「週刊こどもニュース」のキャスターを務めていたとき、鎌田靖さんはわかりやすく表現する大切さをしみじみ感じるようになった。鎌田さんが試行錯誤しながら会得した伝え方とは──。
「へぇ……面白いなぁ」と思ったら
菅元首相が所信表明演説で述べた「強い経済、強い財政、強い社会保障」。シンプルな言葉なので、優秀な新聞記者は普通の人はわかるだろうと思い込んだのか、そのまま使われていることが多い。しかし私は当初、これは絶対にわからないだろうなと思いました。
「菅首相が目指しているのは、環境やエネルギー、街づくりなど日本が抱えるさまざまな課題への取り組みを通じて新たな需要や雇用を生み出すこと。これが強い経済であり、経済がよくなって会社が儲かれば税金もたくさん納めてくれるので国のお金が豊かになる。これが強い財政。国のお金が豊かになれば、弱い人々に振り向けるお金も増える。これが強い社会保障」
このように経済、財政、社会保障の3つがつながっていることをきちんと説明しておかなければ意味が通じないと思います。

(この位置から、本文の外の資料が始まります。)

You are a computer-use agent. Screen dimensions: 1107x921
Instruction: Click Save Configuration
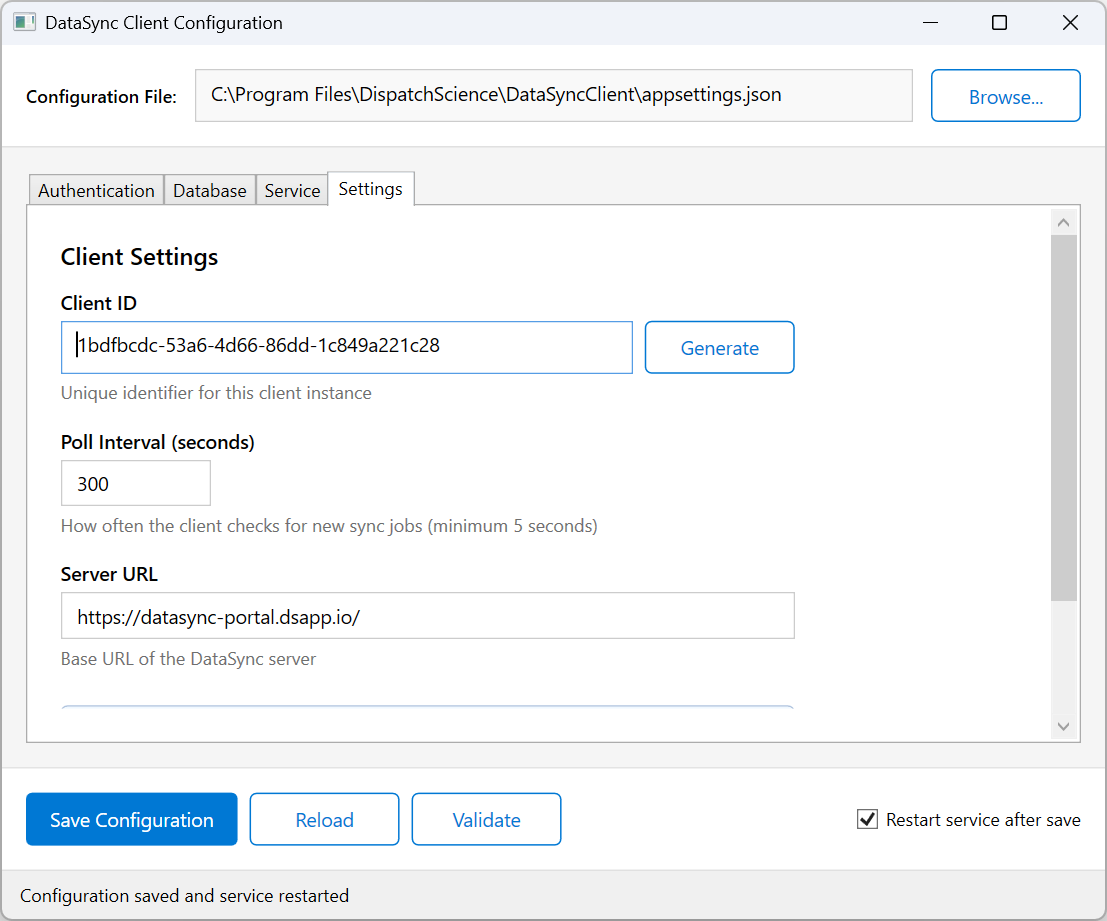131,819
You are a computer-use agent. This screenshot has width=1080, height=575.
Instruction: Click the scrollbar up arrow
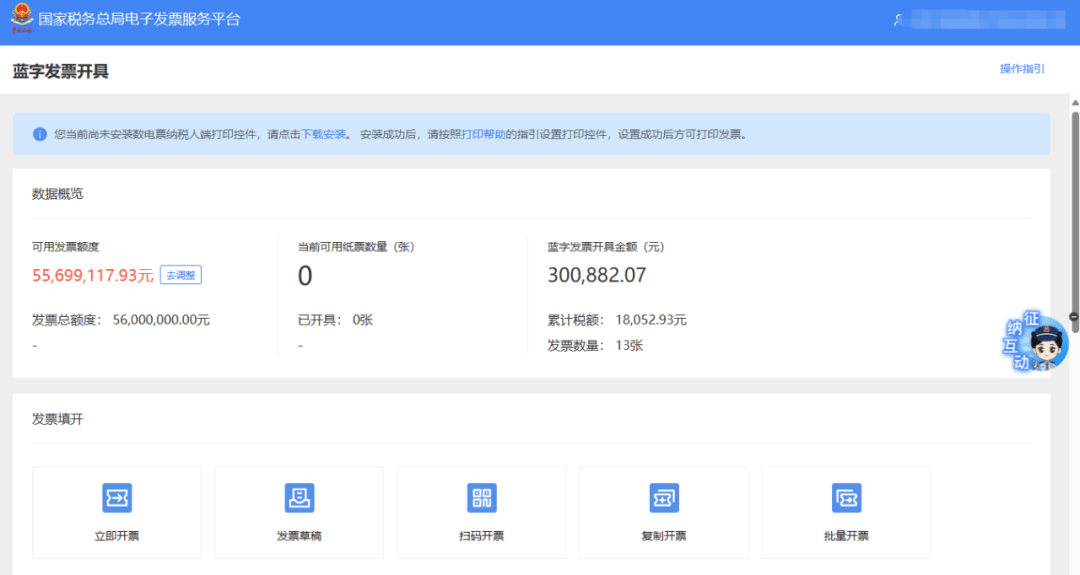point(1074,103)
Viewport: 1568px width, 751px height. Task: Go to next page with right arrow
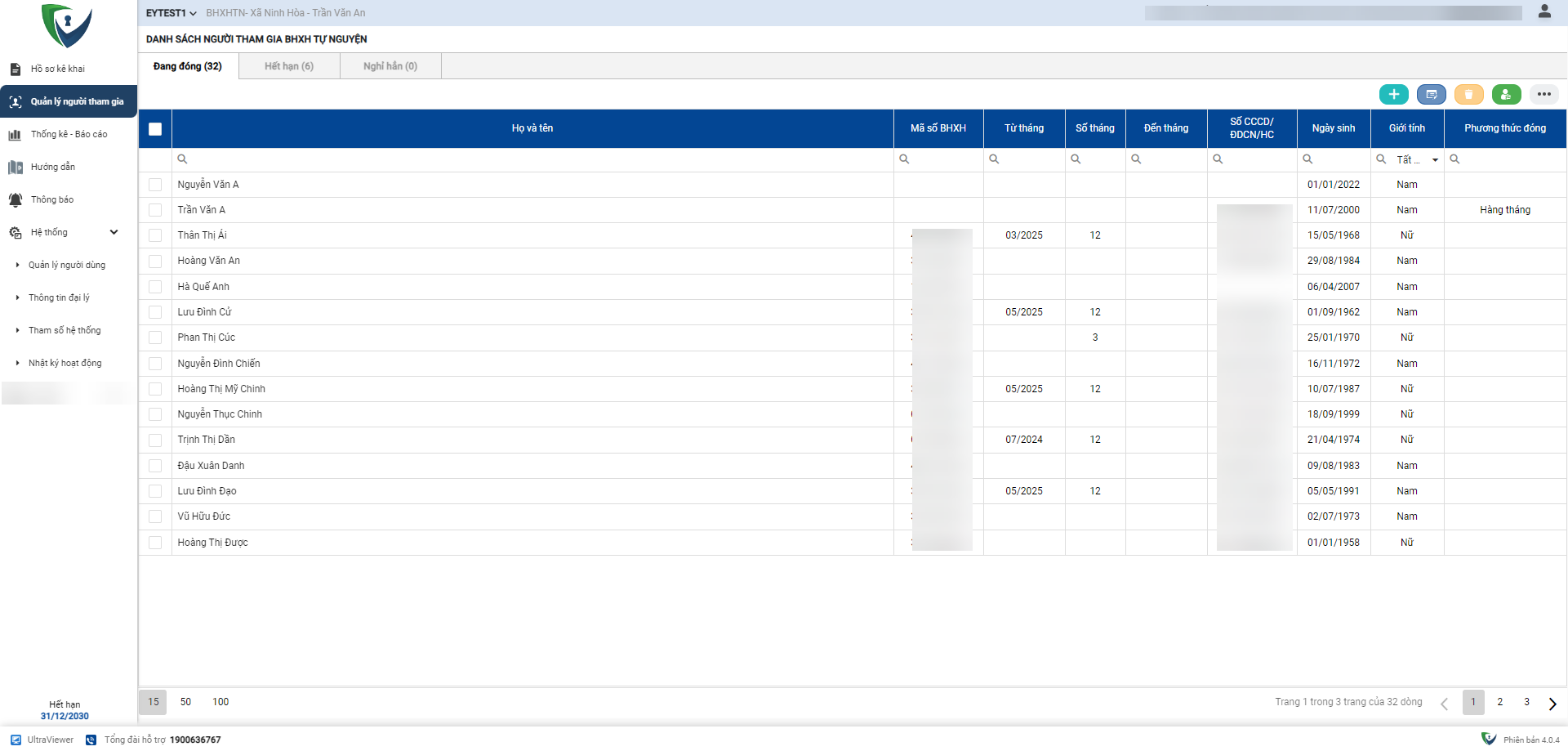coord(1552,704)
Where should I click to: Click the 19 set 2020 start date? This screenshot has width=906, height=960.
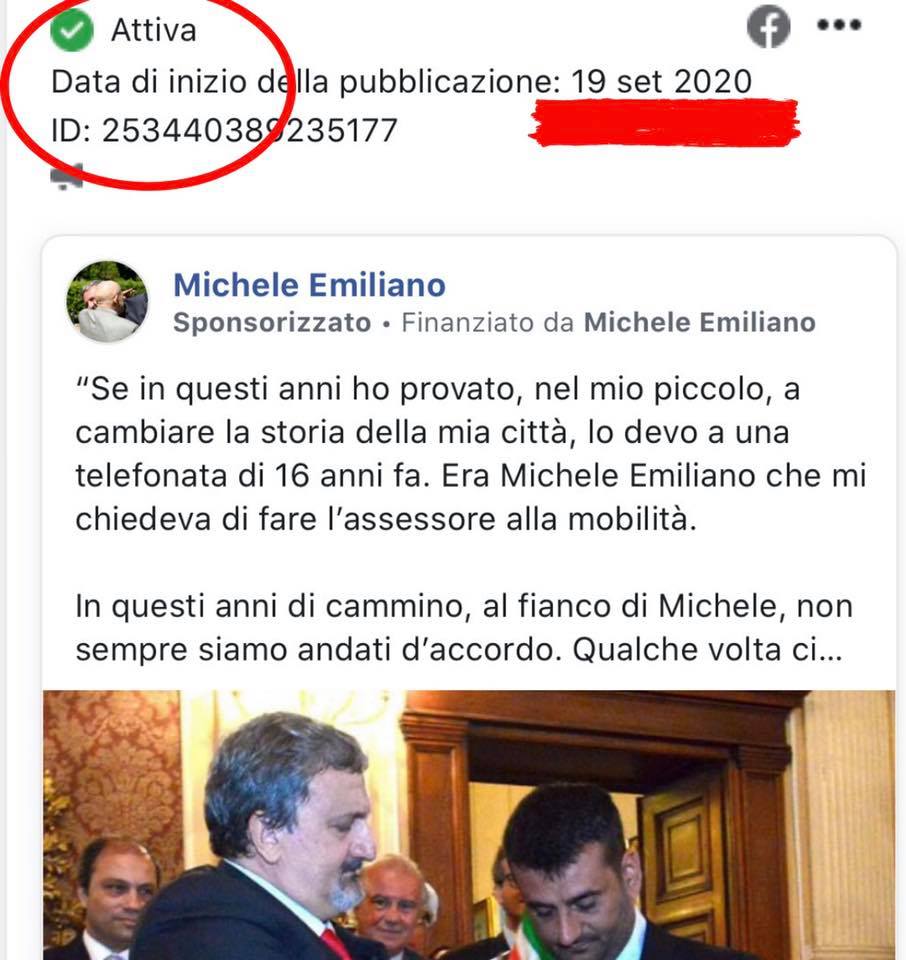pyautogui.click(x=661, y=81)
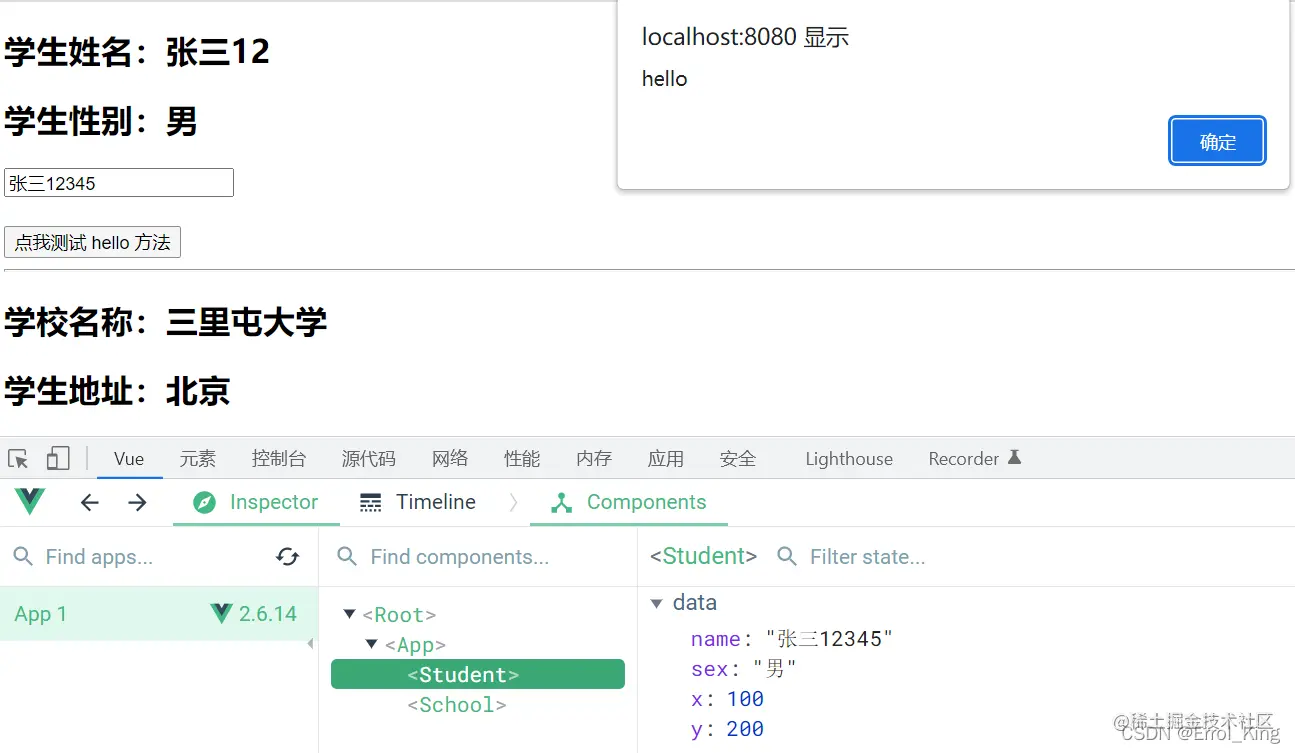Collapse the <App> component node
This screenshot has height=753, width=1295.
tap(371, 644)
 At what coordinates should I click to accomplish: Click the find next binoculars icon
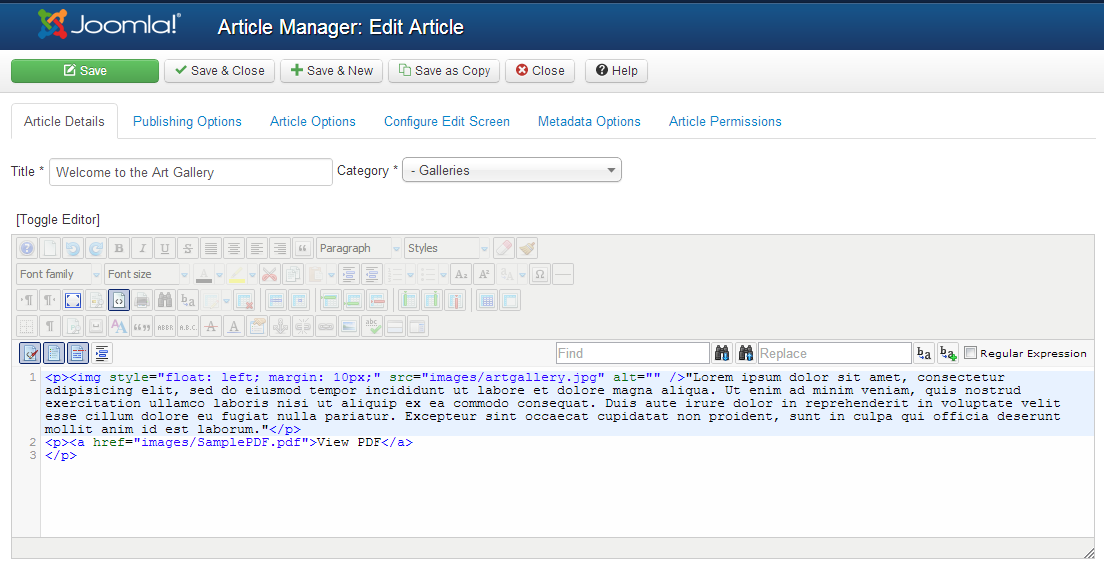click(x=722, y=353)
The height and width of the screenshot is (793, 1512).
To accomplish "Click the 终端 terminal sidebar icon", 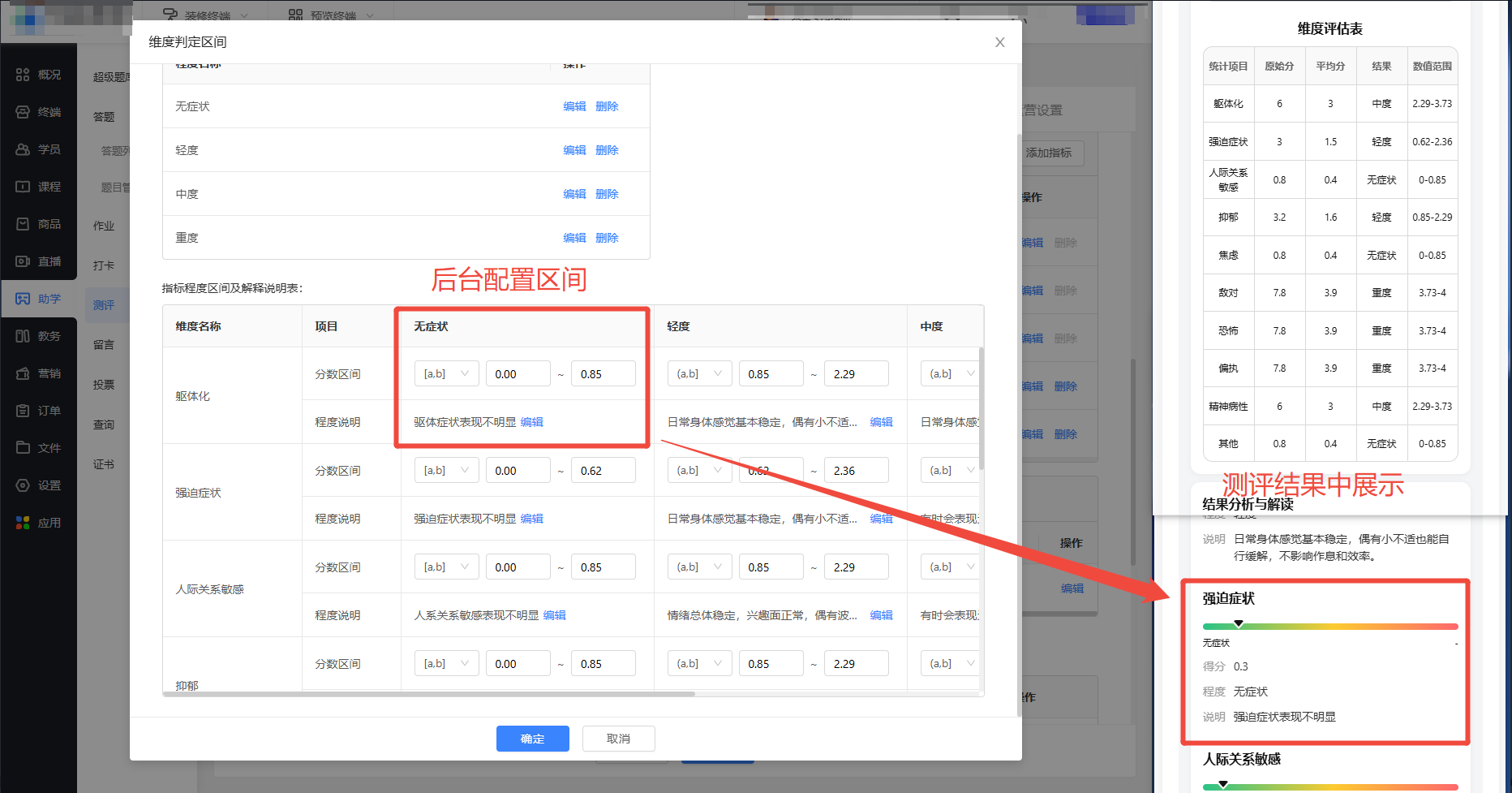I will [23, 112].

それから、私は自分で取材に行ったり関連する書物を読んで「へぇ」と思ったことは、多くの視聴者も「へぇ」と思ってくれるのではないかと期待していたりします。
難しい話をそのまま難しく話しても面白くない。ちょっとした驚き、お得な情報、トリビア的な雑学、何でもいいから「へぇ」と思わせなければ、関心を持ってもらえません。そして関心を持ってもらえなければ、いくら丁寧に説明しても理解は進まない。